Stallone and DeNiro are famous for starring in the most famous boxing movies of modern times: Stallone’s Rocky franchise (1976, 1979, 1982, 1985, 1990, 2006), and DeNiro’s Raging Bull (1980, directed by Martin Scorsese). (Raging Bull has gone down as one of the greatest modern films, although at the time it had only limited commercial success. Its commercial problems were probably bound up in the trouble that the United Artists studio was going through at the time with the horrible Heaven’s Gate fiasco which nearly bankrupted the company.)
Alan Arkin plays Razor’s aging trainer, Lightning. He’s even worse - I mean more colorful - than Burgess Meredith was as Mickey in the early Rocky movies. Alan Arkin plays a great grumpy old man. He’s a disgusting grumpy old man. In the film he’s so grumpy and disgusting that he gets expelled from his retirement home and has to go live with Razor.

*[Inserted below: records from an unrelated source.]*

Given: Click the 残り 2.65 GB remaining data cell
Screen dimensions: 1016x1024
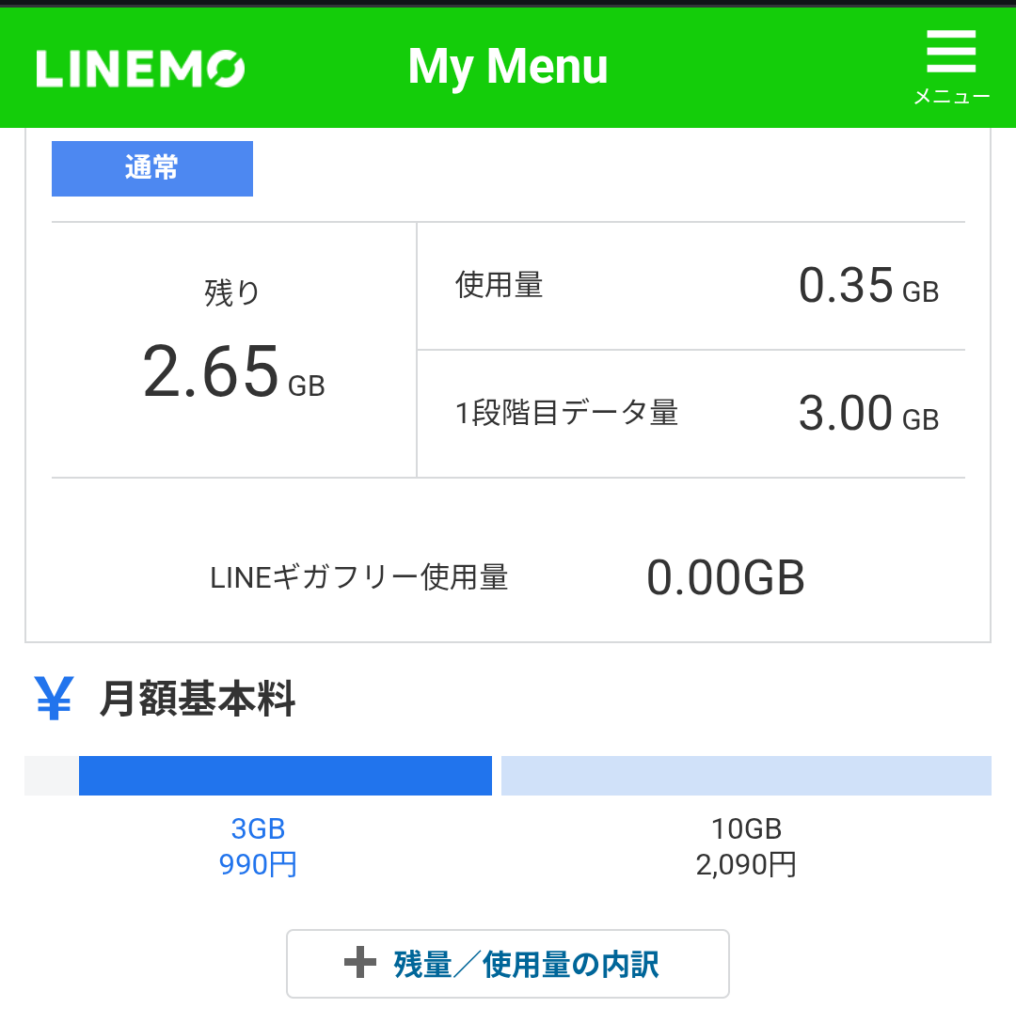Looking at the screenshot, I should coord(234,350).
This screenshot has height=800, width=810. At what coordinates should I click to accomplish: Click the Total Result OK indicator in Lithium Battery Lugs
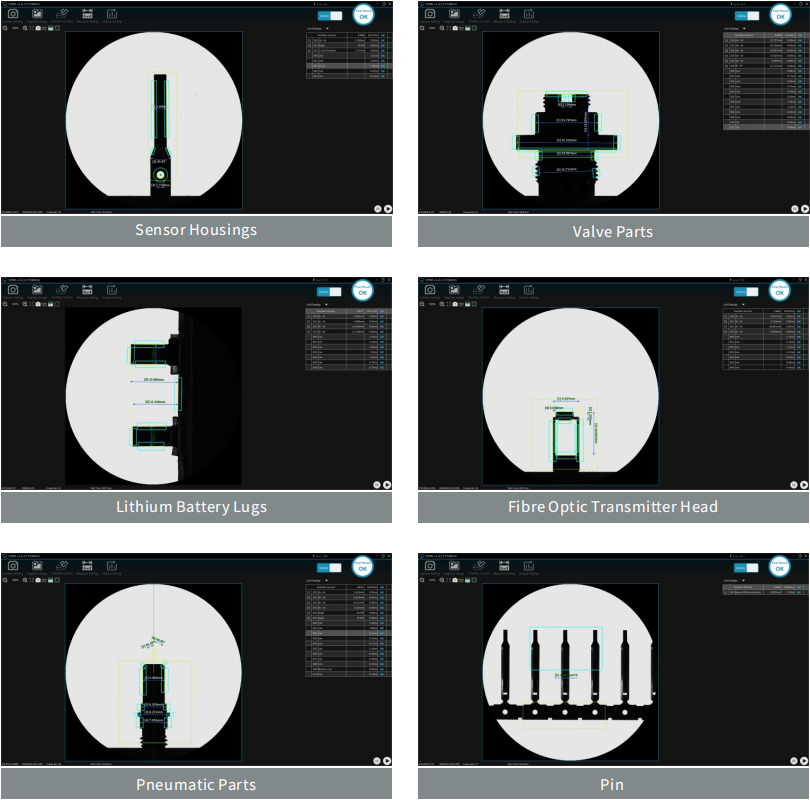click(363, 291)
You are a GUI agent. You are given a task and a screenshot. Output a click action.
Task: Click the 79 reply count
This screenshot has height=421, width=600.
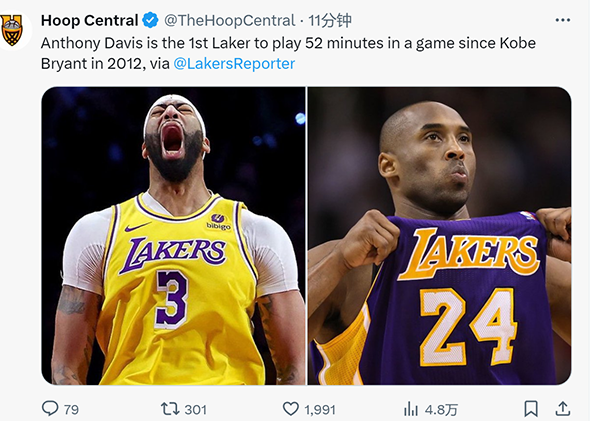point(71,408)
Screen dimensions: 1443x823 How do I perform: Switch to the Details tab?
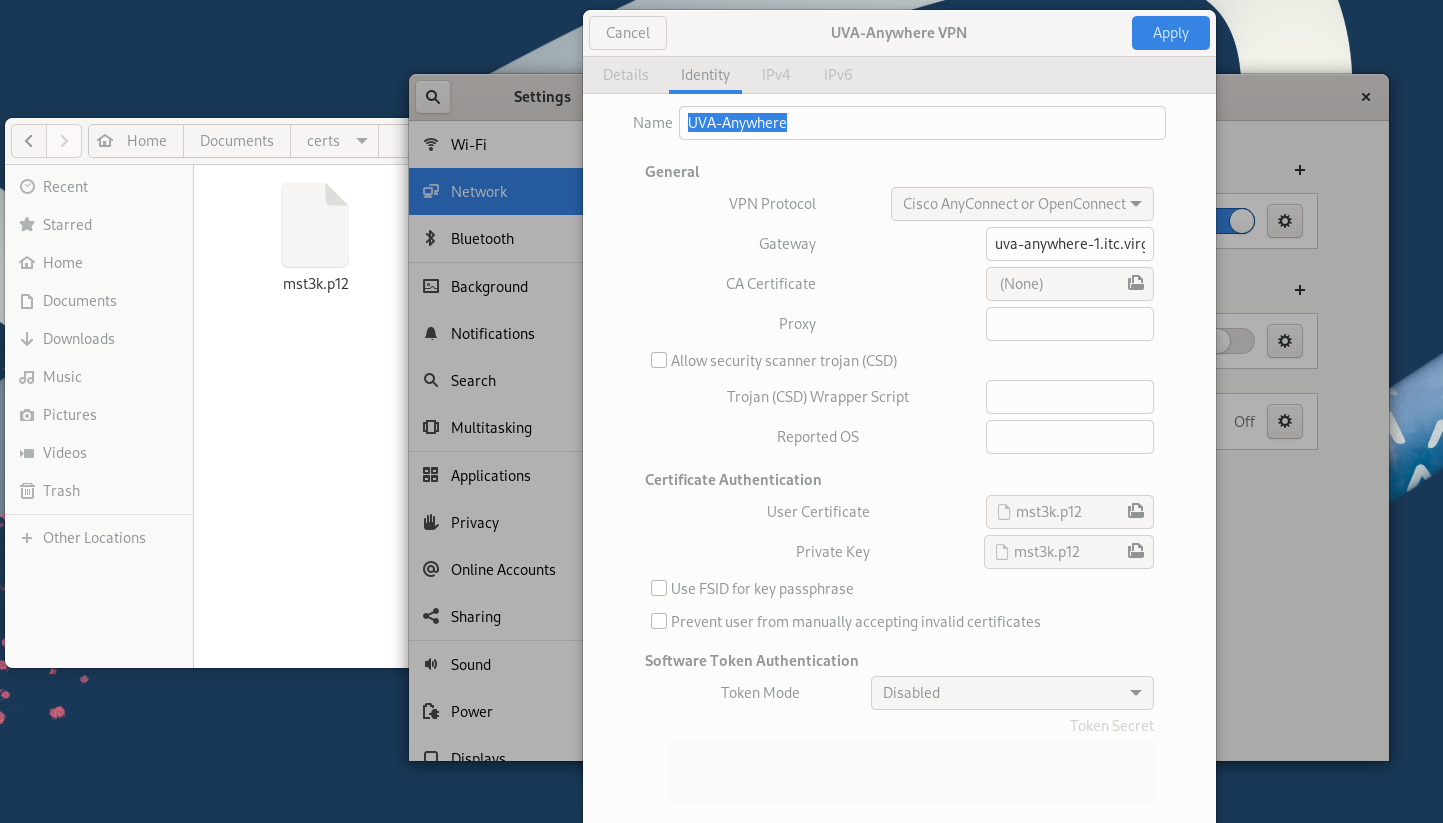coord(625,74)
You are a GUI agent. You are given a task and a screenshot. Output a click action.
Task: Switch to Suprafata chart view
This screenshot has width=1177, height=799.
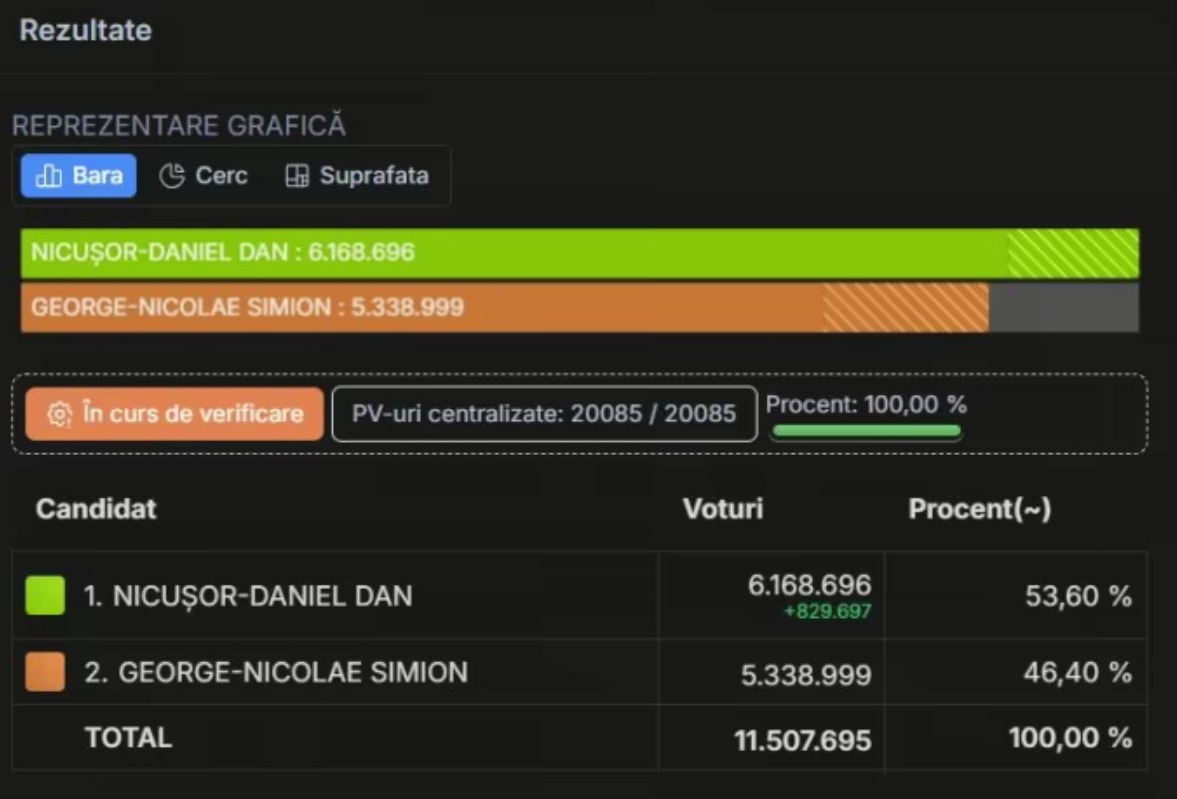tap(358, 177)
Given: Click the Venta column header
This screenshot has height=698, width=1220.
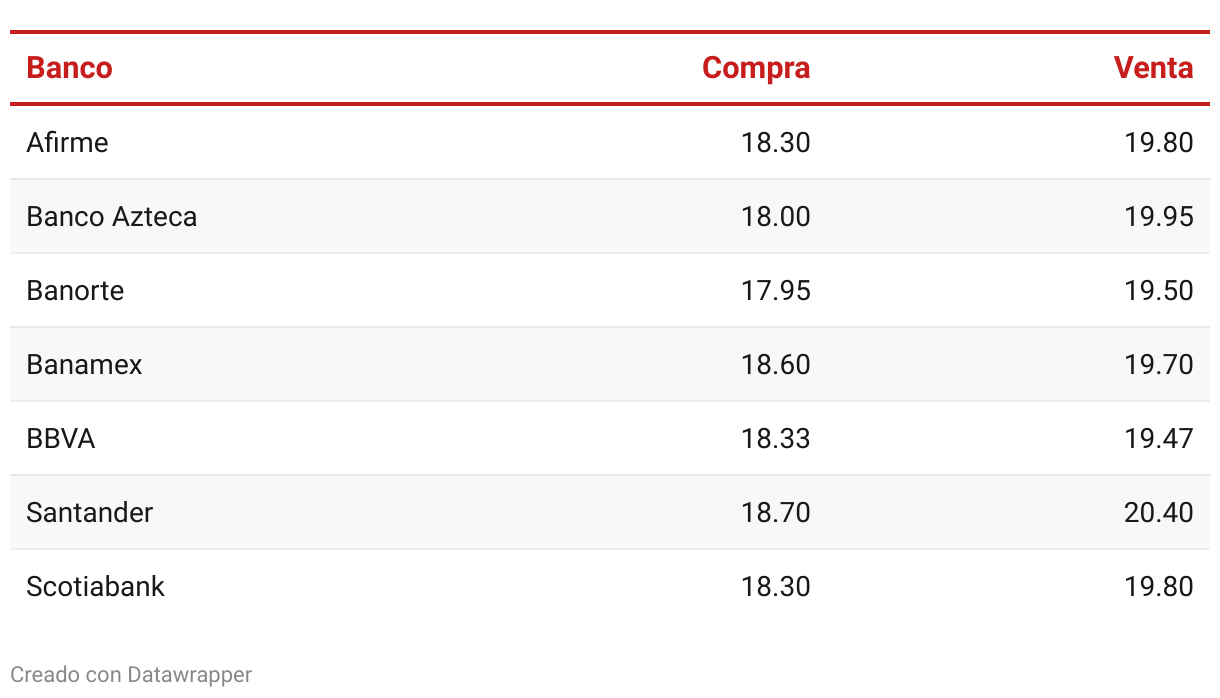Looking at the screenshot, I should coord(1153,68).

There was a certain amount of cleverness to the story. They don’t hesitate to poke fun at themselves with allusions to Rocky. If a viewer is unfamiliar with the Rocky and Raging Bull movies then they won’t pick up on the humorous allusions. For people like me, these films are so famous that many aspects of them have entered into the popular culture and I know it because I pay attention to things. But unfortunately, most people are not very familiar with … well, with anything. The script is overflowing with geriatric wisecracks. Not even funny geriatric jokes, just crass, ugly, foul-mouthed wisecracks that are supposed to be funny. They aren’t. They’re mostly just annoying. In the final scene I was surprised but delighted to see Mike Tyson and Evander Holyfield sitting together in a joint cameo, discussing their own possible grudge rematch. (Remember, in one of the most infamous events in modern sports history, it was one of Evander Holyfield’s ears that Tyson partially bit off in their rematch fight in Las Vegas on June 28, 1997. I remember that, too, without even having to look it up on Wikipedia.)